Is Naive Bayes Classification Supervised Or Unsupervised?
What kind of learning is naive Bayes classification—and why?
Naive Bayes classification is a form of supervised learning. It is considered to be supervised since naive Bayes classifiers are trained using labeled data, ie. data that has been pre-categorized into the classes that are available for classification.
This contrasts with unsupervised learning, where there is no pre-labeled data available. This type of learning seeks to find natural structures that may be present in a data set, with no pre-determined knowledge about how to classify the data.

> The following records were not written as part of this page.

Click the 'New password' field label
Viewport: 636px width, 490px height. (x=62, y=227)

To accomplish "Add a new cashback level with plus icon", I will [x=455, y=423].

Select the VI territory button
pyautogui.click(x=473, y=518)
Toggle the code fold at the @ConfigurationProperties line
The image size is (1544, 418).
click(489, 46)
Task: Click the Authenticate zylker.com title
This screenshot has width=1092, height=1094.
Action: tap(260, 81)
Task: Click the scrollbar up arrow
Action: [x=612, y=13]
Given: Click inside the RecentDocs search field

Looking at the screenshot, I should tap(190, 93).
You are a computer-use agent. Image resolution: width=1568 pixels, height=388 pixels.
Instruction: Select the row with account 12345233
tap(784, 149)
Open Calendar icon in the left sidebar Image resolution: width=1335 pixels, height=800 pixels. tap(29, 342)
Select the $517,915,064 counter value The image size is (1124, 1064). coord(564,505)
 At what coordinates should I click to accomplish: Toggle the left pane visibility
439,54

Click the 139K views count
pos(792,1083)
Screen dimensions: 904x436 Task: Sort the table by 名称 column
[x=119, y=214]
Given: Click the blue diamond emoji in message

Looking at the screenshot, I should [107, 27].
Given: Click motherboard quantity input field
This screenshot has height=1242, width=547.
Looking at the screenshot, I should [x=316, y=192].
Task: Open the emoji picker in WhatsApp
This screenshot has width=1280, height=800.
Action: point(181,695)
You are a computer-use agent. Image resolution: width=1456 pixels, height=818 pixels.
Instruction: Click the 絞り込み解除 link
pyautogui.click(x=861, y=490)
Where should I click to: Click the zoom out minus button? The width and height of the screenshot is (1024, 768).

The training of a simple naive Bayes classifier involves learning the probabilities that underpin the classification tasks that the classifier performs. Using pre-labeled data, these probabilities may be estimated from frequency counts of the data, based on which classes they fall into (ie. based on their pre-labeled classes).
More complex Bayes classification models assume generative distributions for the data being classified. Their training may involve learning the parameters of the assumed distributions rather than raw frequency counts.
Simple naive Bayes classification
Naive Bayes classifiers are often used for text classification tasks. A popular application of naive Bayes, for instance, is classifying emails into spam (ie. emails that you don’t wish to read) and ham (ie. emails that you do wish to read).
Naive Bayes classifiers assume conditional independence amongst the features (or input variables) of the data. This makes calculations much easier. In the case of simple text classification, this translates to assuming that the words in the text documents being analyzed are independent of each other within each class.
The conditional independence assumption, however, rarely holds true in the real world. Yet, naive Bayes classifiers perform surprisingly well in practice. To understand why this is the case, here’s a common-sense explanatory article.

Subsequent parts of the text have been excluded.